SLA 3D Printed Rescue Vehicle with Drone Scale-down Prototype

SLA 3D Printed Rescue Vehicle with Drone Scale-down Prototype

Process 3D Print, Support Removal, Post Curing, Polish, Paint, Glueing
Material Resin
Quantity 1 pcs
Price Range $1,000-5,000
Lead Time 10 workdays


About Project

This rescue vehicle with a drone is a perfect example of how SLA 3D printing can help you create realistic and functional models for various purposes. This model was designed and printed by FacFox, a professional and affordable 3D printing service provider. The model is a dark grey rescue vehicle with four big wheels, and a drone on the top. The drone on the top of the vehicle is likely used for a variety of purposes, such as aerial reconnaissance, search and rescue, and delivering medical supplies. The model is a well-designed and versatile rescue vehicle that could be used in a variety of emergency situations.

The model was printed using SLA 3D printing technology, which ensured that the model had smooth surfaces, fine details, and accurate dimensions. The model was also printed with a durable and tough resin, which gave the model a realistic and sturdy feel. The model was printed in one piece, without the need for assembly or post-processing. The model was also printed in a scale-down size, which made it easy to transport and display.

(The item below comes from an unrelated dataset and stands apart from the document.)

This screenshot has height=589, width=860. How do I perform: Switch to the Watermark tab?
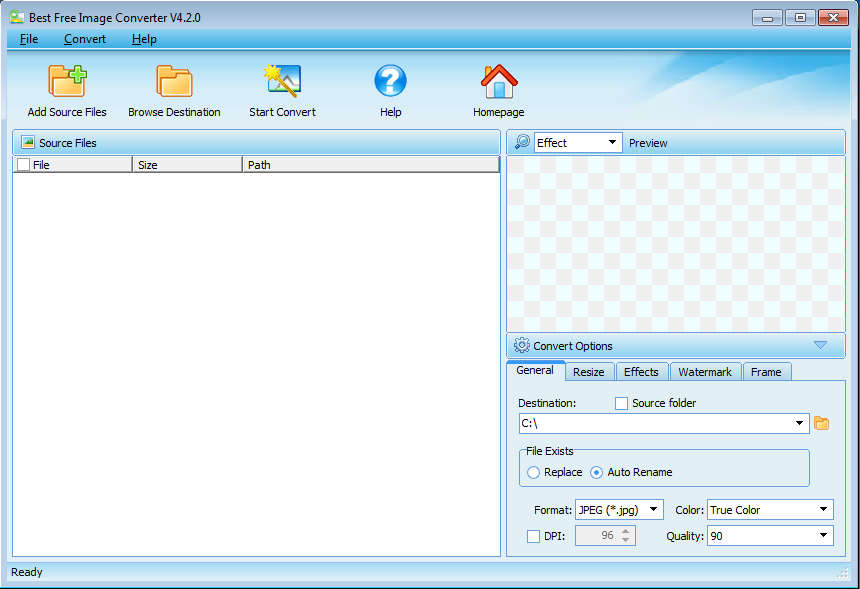pos(705,372)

If you are interested in this rescue vehicle with a drone scale-down prototype, or if you have your own design that you want to print with SLA 3D printing technology, you can contact FacFox and get a quote today. FacFox is a reliable and experienced 3D printing service provider, that can help you with your 3D printing needs. FacFox can print with various 3D printing technologies, such as FDM, SLA, SLS, DLP, and MJF, and with various materials, such as PLA, ABS, PETG, Nylon, Resin, and Metal. FacFox can also help you with 3D scanning, 3D modeling, and 3D printing consultation. Visit their website to learn more and get a quote today.


  • Step 1: The 3D model of the rescue vehicle with a drone was created using 3D modeling software, such as Blender, SketchUp, or SolidWorks. The 3D model was designed to have realistic and functional features, such as the wheels, the doors, the lights, and the drone. The 3D model was also scaled down to a suitable size for printing.
  • Step 2: The 3D model was exported to a STL file, which is a standard format for 3D printing. The STL file was then imported to a 3D printing software, such as Cura, Simplify3D, or ChiTuBox. The 3D printing software was used to slice the 3D model into thin layers, and to generate the G-code, which is a set of instructions for the 3D printer. The 3D printing software was also used to adjust the printing settings, such as the layer height, the infill density, the support structure, and the printing speed.
  • Step 3: The G-code was transferred to the 3D printer, which was a SLA 3D printer. A SLA 3D printer uses a high-frequency light source, such as a laser or a projector, to cure liquid SLA Generic Resin into solid objects. The 3D printer was loaded with a durable and tough resin, which was suitable for printing the rescue vehicle with a drone. The 3D printer was also calibrated and leveled to ensure the printing quality and accuracy.
  • Step 4: The 3D printing process was started. The 3D printer followed the G-code and cured the resin layer by layer, from bottom to top, until the whole model was printed. The 3D printing process took several hours, depending on the size and complexity of the model. The 3D printer also printed the support structure, which was needed to hold the model in place and to prevent it from collapsing or warping during the printing process.
  • Step 5: The 3D printed model was removed from the 3D printer and the build plate. The 3D printed model was then cleaned with isopropyl alcohol or water, to remove any excess resin and to improve the surface quality. The 3D-printed model was also cured with UV light, to harden and strengthen the resin. The 3D-printed model was then inspected for any defects or errors, and if needed, it was sanded, polished, or repaired.
  • Step 6: The support structure was removed from the 3D printed model, using a cutter, a plier, or a tweezer. The 3D printed model was then finished with painting, coating, and assembling, to give it the final appearance.